- [YOUR TASK]: Transcribe the following memoir passage about the dog Pucheska in full, word for word.

══ SELECTED EXCERPT

Mid-December, 1969

A parakeet was my only pet growing up. The only dogs that I knew were the ones I walked by on the way to school. All dogs seemed to be saying the same to me. If it were not for this leash or fence you would be dead meat.

In Vietnam there were no pet stores but if we settled into a fire base there always seemed to be a dog available to adopt. We fed them and petted them and they seemed to enjoy being fed and petted.

I had become what was know as a thirty day loss, which meant I had less than 30 days left in Vietnam. My mind was already back in the world and I wasn’t interested in going out on ambushes. The men going out on the ambushes knew it wasn’t safe to trust their own lives to someone whose mind was in another world.

We had been warned about the dangers of rabies when taking in pets. To protect my men and avoid some possible more dangerous task, I volunteered to take our dog Pucheska to base camp for her rabies shot.

Pucheska seemed to enjoy the ride to base camp. She was obedient enough. If I had food she was there. If I wanted to pet her, she was there.

════
══ RECORDED INFORMATION

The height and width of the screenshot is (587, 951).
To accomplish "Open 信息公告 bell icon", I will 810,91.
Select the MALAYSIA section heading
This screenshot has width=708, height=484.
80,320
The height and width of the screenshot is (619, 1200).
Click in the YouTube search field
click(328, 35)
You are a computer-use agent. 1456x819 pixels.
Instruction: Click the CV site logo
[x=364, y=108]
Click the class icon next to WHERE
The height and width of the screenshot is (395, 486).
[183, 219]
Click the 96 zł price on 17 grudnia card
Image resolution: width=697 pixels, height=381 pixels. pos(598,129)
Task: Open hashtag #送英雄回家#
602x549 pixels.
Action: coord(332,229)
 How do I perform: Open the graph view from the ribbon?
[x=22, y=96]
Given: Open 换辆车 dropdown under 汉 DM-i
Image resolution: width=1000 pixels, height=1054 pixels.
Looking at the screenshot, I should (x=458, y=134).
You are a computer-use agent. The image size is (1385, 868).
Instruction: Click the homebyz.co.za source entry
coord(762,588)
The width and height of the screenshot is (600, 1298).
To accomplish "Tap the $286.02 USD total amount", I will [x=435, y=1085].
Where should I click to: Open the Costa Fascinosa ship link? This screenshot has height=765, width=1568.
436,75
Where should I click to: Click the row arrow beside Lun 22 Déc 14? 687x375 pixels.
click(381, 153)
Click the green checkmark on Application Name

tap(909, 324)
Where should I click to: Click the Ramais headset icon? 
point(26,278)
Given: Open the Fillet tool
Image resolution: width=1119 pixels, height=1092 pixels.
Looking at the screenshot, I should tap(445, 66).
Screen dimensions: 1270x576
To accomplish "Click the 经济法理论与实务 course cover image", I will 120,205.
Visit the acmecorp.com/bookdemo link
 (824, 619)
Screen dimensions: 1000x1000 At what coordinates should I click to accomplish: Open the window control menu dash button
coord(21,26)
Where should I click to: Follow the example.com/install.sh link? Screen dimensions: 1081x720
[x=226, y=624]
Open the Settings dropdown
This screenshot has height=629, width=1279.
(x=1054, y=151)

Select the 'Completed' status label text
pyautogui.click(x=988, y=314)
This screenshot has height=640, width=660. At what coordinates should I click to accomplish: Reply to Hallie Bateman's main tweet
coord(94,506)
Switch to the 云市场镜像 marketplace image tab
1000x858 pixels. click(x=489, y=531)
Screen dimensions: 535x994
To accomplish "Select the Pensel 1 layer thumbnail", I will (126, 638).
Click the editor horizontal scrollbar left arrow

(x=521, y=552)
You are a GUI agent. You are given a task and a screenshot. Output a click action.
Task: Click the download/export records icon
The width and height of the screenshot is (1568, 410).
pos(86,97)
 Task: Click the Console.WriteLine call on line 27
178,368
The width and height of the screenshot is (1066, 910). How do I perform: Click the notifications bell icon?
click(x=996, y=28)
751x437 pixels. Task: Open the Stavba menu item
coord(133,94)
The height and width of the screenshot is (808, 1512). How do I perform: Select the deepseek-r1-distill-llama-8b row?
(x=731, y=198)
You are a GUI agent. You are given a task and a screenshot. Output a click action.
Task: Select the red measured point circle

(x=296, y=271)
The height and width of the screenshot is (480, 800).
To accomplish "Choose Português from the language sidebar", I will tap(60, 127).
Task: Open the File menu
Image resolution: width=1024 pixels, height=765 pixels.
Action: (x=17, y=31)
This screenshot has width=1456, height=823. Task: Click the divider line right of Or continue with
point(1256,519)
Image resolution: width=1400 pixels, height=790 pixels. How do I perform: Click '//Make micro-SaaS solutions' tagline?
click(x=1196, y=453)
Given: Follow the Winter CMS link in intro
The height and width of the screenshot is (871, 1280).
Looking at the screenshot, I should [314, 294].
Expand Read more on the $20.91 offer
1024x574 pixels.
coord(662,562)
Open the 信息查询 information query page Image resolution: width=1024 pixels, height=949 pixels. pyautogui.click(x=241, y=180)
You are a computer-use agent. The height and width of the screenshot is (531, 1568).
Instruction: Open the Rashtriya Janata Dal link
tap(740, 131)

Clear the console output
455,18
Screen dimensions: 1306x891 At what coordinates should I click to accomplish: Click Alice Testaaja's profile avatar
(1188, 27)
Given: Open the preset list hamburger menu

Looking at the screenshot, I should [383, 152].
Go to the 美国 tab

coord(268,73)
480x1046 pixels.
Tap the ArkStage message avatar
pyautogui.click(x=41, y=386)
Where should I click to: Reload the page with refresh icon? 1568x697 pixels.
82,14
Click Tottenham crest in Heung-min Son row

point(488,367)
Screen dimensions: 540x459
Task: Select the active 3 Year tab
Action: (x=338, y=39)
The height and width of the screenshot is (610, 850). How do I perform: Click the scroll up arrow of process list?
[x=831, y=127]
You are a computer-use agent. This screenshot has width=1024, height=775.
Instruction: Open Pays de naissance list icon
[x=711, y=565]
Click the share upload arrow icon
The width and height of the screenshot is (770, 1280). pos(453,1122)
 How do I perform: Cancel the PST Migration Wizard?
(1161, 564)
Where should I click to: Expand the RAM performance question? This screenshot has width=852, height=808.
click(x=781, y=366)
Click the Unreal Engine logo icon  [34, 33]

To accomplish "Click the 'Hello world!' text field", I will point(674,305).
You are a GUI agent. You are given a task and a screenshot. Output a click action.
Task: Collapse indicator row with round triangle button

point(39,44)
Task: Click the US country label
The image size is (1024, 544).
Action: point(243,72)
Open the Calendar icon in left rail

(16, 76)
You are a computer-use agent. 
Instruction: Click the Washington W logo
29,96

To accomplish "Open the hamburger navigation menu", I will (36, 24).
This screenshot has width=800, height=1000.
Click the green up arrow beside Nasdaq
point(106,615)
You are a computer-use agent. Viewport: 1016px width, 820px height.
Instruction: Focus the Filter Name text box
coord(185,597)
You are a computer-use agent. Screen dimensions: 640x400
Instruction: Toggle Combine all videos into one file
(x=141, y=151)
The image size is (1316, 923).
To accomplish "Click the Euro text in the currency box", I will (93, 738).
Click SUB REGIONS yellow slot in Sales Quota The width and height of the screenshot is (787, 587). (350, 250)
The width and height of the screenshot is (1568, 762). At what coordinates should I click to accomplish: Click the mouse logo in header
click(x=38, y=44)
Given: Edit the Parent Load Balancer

════

- [FULL OUTPUT]:
Mid-December, 1969

A parakeet was my only pet growing up. The only dogs that I knew were the ones I walked by on the way to school. All dogs seemed to be saying the same to me. If it were not for this leash or fence you would be dead meat.

In Vietnam there were no pet stores but if we settled into a fire base there always seemed to be a dog available to adopt. We fed them and petted them and they seemed to enjoy being fed and petted.

I had become what was know as a thirty day loss, which meant I had less than 30 days left in Vietnam. My mind was already back in the world and I wasn’t interested in going out on ambushes. The men going out on the ambushes knew it wasn’t safe to trust their own lives to someone whose mind was in another world.

We had been warned about the dangers of rabies when taking in pets. To protect my men and avoid some possible more dangerous task, I volunteered to take our dog Pucheska to base camp for her rabies shot.

Pucheska seemed to enjoy the ride to base camp. She was obedient enough. If I had food she was there. If I wanted to pet her, she was there.